**What this exercise asks:**
• 1. Transcribe the essay's words, everything from "Over the past" down to "the inconvenient world.".
• 2. Condense the essay's paragraph beginning "Over the past couple of years" into a short list that keeps its main points.
• 3. For each statement, answer yes or no according to the essay, and quote the words that decide it. (a) The teacher asked Jewish students to sit down before asking women to sit down. (b) The classroom episode took place in 1988, when the writer was 12. (c) After sitting down, the writer joined in the class conversation.
++++ Quoted text
My silence

Jun 06, 2020
In 6th grade, my social studies teacher, Mr. Carter, asked everyone in class to stand. He then said, “If you’re black, please sit back down.” Half the room sat. “If you’re a woman, please sit down.” More sat. “If you’re Jewish, please sit down.” Eventually I and two others were the only students left standing. We were all white, protestant males.
What came next has been permanently seared into my brain. It was 1988, I was 12 years old, and for the first time in my life, someone challenged me to confront the privileges that had been afforded to me by the nature of my race, sex and religion.
As a shy kid, I was already scared to be standing for any reason, but to be singled out on the topic of privilege was mortifying. Now, before I go any further, I want to be clear: Mr. Carter was a wonderful, compassionate teacher who I hold as one of best educators I ever had. And while it was indeed a very uncomfortable moment, I knew even then that being uncomfortable was the point – that addressing privilege requires an uncomfortable examination of our own place within societal norms. The fact that Mr. Carter was able to pull this conversation off without villainizing the three of us only speaks to his talent as an educator.
After we sat, he began facilitating a conversation on the subject. And I remember listening with great interest, but I also remember not participating in that conversation. As the face of privilege, I didn’t feel like it was my place to join in. And that’s why, although Mr. Carter’s message made a major impact on me, there was also a subtler, perhaps unintentional message that I also learned:
I learned to be quiet.
And that might sound like a good thing! After all, being quiet is often synonymous with listening, and listening is essential. We must listen so that the voices of the oppressed can be heard. We listen instead of getting offended the moment someone challenges us since true change can only arise from discomfort.
The problem is that that there is a very fine line between listening and not participating.
I have become an expert at listening. In fact, I’m such a good listener that I almost never say a word!
Over the past couple of years, I’ve become increasingly aware of my silence, and I’ve come to realize that silence itself is a form of privilege. It is a privilege to be able to read my preferred media, have my opinions, donate my money, all from the comfort of my own home. It’s a privilege to be able to process tough ideas without the pressure of immediate response. It is a privilege to be able to turn off the computer when I need a break and shut out the inconvenient world.
++++++++
++++ Entries shown
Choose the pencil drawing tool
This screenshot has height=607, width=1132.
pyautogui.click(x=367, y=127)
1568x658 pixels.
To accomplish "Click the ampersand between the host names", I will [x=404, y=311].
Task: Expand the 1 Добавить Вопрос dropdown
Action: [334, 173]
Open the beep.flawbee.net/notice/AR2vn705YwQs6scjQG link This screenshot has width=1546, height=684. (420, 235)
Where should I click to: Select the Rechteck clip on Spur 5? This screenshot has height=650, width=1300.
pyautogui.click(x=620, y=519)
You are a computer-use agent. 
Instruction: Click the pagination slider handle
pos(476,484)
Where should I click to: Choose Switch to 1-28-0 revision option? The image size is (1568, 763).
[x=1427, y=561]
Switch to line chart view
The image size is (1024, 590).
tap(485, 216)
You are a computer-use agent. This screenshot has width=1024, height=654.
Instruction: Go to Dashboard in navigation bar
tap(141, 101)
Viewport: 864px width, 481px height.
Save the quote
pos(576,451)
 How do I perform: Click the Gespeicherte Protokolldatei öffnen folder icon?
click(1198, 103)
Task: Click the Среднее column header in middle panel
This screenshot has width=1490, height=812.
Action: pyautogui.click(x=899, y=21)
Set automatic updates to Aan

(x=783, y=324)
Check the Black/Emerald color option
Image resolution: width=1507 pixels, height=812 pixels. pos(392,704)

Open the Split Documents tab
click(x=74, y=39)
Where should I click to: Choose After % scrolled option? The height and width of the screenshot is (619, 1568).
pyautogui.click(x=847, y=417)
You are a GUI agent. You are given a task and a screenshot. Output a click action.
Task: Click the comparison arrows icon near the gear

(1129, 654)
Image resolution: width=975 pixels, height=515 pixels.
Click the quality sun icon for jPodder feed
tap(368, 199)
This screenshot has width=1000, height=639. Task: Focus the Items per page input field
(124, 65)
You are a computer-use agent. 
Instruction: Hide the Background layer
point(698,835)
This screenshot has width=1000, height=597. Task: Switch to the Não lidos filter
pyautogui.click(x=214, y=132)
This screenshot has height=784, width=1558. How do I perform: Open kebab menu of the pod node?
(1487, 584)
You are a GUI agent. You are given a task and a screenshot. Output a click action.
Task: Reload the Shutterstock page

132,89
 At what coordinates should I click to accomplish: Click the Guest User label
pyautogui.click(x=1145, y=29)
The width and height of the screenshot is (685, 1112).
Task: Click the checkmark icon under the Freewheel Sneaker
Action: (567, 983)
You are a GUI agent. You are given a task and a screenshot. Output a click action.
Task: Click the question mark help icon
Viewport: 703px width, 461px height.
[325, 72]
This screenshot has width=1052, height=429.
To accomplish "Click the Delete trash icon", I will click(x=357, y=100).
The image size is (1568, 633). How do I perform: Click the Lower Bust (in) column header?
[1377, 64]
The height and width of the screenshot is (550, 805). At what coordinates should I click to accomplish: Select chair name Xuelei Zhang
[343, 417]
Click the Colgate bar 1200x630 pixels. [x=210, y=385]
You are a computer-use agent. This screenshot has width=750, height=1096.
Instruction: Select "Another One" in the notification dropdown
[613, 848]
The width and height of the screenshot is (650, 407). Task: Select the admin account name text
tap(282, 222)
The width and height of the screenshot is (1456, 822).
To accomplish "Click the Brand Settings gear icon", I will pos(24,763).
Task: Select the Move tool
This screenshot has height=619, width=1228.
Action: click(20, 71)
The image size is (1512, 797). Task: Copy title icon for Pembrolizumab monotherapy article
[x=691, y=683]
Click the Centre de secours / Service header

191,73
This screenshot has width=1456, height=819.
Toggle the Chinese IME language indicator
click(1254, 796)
++++++++
**Task-by-task solutions:**
• 1.
Over the past couple of years, I’ve become increasingly aware of my silence, and I’ve come to realize that silence itself is a form of privilege. It is a privilege to be able to read my preferred media, have my opinions, donate my money, all from the comfort of my own home. It’s a privilege to be able to process tough ideas without the pressure of immediate response. It is a privilege to be able to turn off the computer when I need a break and shut out the inconvenient world.

• 2.
In the past couple of years I have become more aware of my silence and realized that silence is itself a form of privilege. It is a privilege to be able to:
- read my preferred media, hold my opinions and donate my money, all from the comfort of my own home
- process tough ideas without the pressure of immediate response
- turn off the computer when I need a break and shut out the inconvenient world

• 3.
(a) No: "“If you’re a woman, please sit down.” More sat. “If you’re Jewish, please sit down.”"
(b) Yes: "It was 1988, I was 12 years old"
(c) No: "I also remember not participating in that conversation."